Born May 6, 1929 in Troy, NY. In 1951 Anderson earned a BA degree in English Literature from Holy Cross College in Worcester, MA.
He began his career as a sports writer at the Brooklyn Eagle and, for 11 years, was a member of the sports staff at the New York Journal American. In 1966 he began working at The New York Times as a general assignment sports reporter and since November 1971 has been a sports columnist.

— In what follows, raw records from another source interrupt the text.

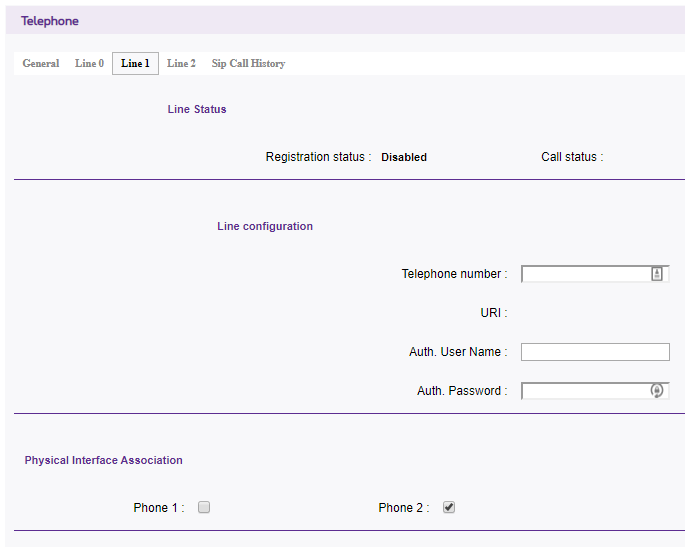Select the Line 1 tab
Viewport: 685px width, 554px height.
click(x=135, y=64)
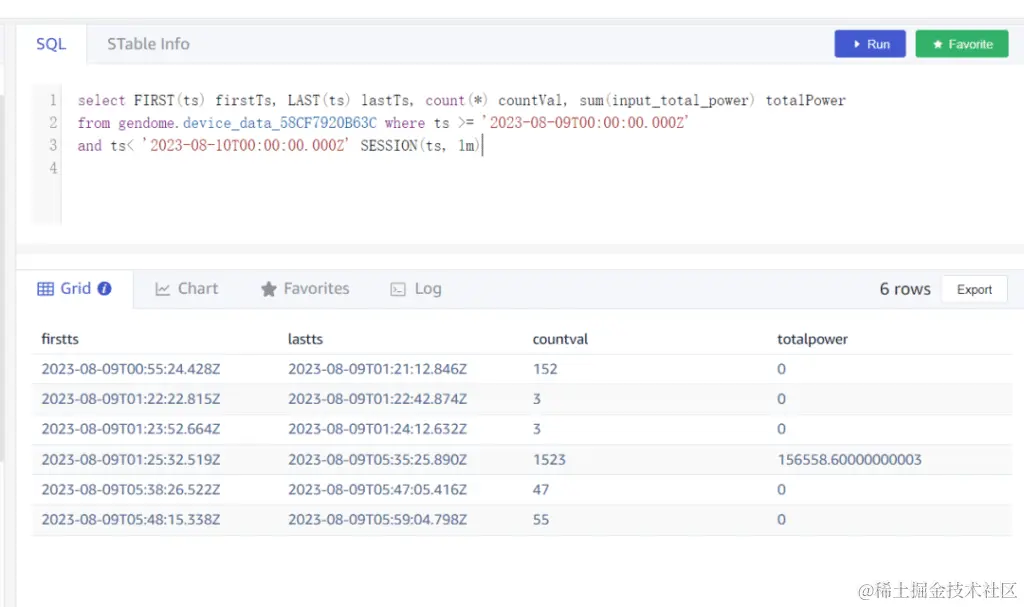Select the row with countval 1523
The width and height of the screenshot is (1024, 607).
tap(522, 459)
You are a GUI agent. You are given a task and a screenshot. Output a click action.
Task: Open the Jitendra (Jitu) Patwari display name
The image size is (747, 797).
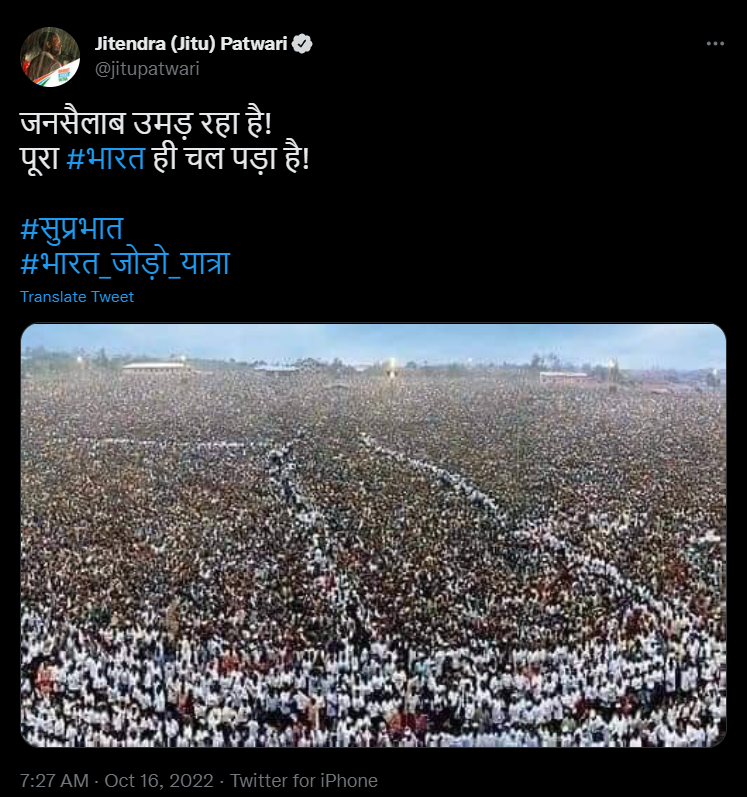point(191,44)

His writing has earned him many accolades, including the 1981 Pulitzer Prize for distinguished commentary for his sports column and the 1994 Associated Press Sports Editors Red Smith Award for distinguished sports column writing. In 1965 he won the E.P. Dutton Award for best magazine sports story for his True magazine article, “The Longest Day of Sugar Ray.” In 1972 he won the E.P. Dutton Award for best sports feature story of the year for a piece on heavyweight champion Joe Frazier. The Boxing Writer's Association of America awarded Anderson with the 1973 Nat Fleischer Award for excellence in boxing journalism.
A prolific writer, Anderson has authored 21 books, including Sugar Ray and In The Corner, and written more than 350 magazine articles. Anderson's work has also appeared in many anthologies including The Grantland Rice Prize Sports Stories and Sports Classics.